• _Task objective_:
Write the data out verbatim.
Material to process START
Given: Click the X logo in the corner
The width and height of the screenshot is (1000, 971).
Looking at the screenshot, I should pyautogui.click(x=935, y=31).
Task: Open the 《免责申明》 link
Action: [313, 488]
Material to process END
• _Exercise solution_:
Given: Click the X logo in the corner
The width and height of the screenshot is (1000, 971).
Looking at the screenshot, I should pyautogui.click(x=935, y=31).
Task: Open the 《免责申明》 link
Action: [313, 488]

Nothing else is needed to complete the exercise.